Time to listen to the next generation – it’s their future!
Welsh construction must abide by the ideals and goals set out by the Future Generations Act, so why don’t we engage with that future generation more than we do right now, asks Milica Kitson, CEO of CEW
The well-being of Future Generations Act is about improving the social, economic, environmental and cultural well-being of Wales. It has gained a lot of support and gained momentum. But among the strong words about joined up thinking, considering local communities and a long-term approach how often do we consider who the future affects?
We talk about the future – but what about the people living in that future? Who are the future generation? In Welsh construction, the future is represented by G4C (the Generation for Change).
G4C is a sub group of CEW, providing a voice for the young professionals within the Welsh construction industry. They are the very people that will deliver the built environment schemes that need to be driven by the values of the Future Generations Act and underpinned by the circular economy.
Right now, although it has almost 500 members, their voice is not heard. But, rather than run the risk of being silent and forgotten it has set out a vision and its aspirations for the future of Wales and its construction industry. 'Vision for Wales 2025' is a bold document that cuts across the politics of issues like Brexit and rights and wrongs of left or right. It is about having a say in their own future.
Rightly, they are concerned that if their vision of their future is not addressed properly, "we will be yet another disengaged generation who are left to mend the problems created by previous generations of decision makers." Hence, with the support of CEW the G4C leadership team is aiming at the present and discussing its recommendations with senior Welsh Government ministers.
The G4C team is fortunate to be able to influence senior decision makers.
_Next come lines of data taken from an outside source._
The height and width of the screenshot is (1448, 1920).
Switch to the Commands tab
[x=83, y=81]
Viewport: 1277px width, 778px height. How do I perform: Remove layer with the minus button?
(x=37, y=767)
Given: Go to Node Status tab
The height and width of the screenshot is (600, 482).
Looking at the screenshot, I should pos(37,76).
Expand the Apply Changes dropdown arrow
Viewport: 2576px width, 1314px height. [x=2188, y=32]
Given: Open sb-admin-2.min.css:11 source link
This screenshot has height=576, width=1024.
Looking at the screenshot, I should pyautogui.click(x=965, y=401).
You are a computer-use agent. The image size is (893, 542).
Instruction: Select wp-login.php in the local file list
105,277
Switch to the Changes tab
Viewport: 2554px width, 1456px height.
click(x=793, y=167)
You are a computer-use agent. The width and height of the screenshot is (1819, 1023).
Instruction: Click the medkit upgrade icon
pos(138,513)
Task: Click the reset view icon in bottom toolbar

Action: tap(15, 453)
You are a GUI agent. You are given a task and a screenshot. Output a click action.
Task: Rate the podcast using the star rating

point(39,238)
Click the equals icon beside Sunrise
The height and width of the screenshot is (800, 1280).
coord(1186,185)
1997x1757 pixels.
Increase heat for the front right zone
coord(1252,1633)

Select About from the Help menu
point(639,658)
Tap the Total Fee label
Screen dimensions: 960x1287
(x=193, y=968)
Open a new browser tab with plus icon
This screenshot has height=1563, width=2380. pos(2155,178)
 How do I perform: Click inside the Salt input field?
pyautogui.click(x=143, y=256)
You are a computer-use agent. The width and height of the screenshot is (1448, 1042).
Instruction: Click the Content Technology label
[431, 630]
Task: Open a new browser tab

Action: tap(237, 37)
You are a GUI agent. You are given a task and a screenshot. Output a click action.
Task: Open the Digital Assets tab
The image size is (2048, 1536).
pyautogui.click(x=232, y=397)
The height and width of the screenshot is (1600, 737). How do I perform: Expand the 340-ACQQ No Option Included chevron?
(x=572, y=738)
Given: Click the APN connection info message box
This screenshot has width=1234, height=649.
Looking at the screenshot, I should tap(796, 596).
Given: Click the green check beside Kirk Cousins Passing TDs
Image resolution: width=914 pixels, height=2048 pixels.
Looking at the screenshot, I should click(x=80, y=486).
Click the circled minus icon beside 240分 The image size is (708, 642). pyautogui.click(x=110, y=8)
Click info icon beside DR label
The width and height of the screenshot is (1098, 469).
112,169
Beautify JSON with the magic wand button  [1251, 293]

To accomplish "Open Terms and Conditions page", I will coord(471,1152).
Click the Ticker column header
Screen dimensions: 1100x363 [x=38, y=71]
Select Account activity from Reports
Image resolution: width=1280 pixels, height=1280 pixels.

But it is not easy. All too often they find they do not have the freedom to attend some of the meetings or CEW breakfast events (that might play a key element in their learning and development) that would benefit them. Likewise, if they had the scope to mix with their peers, then the industry also benefits from the ideas of the future generation. So surely, if we as an industry want to respond to the challenges of the Future Generations Act shouldn't we allow young professionals to help shape and create a Wales that we all want to live in, now and in the future by taking time to share best practice and learning?
A few weeks ago, in this column I argued that we need a vision for Wales. That argument focussed on the need for a bold approach to deciding on and delivering infrastructure for Wales, but the message applies across all of construction, be it public sector or commercial development, civils or building. Whatever the vision it must encompass everyone – it must be inclusive. It cannot be decided upon by the baby-boom generation. We might not all be baby-boomers, but right now, the perception of young professionals is that we're not doing that great a job.
As business leaders, advisers, consultants and as investors we have a duty to listen to the young people who will be implementing ideas, policies and projects. If we do not, then it shows a lack of respect. Worse, it means, young people in Wales and not just members of G4C will inherit something far short of the goals set out by the Future Generations Act.
G4C deserves our attention. More than that, it should be playing a part in things such as the National Infrastructure Commission for Wales (NICfW) and advising on projects that have a direct effect on their generation and the one following them. Let's design and deliver what the future generation wants and needs in a way that fits with their lives. And let's do it by talking and listening to them and not guessing at what might be right for them.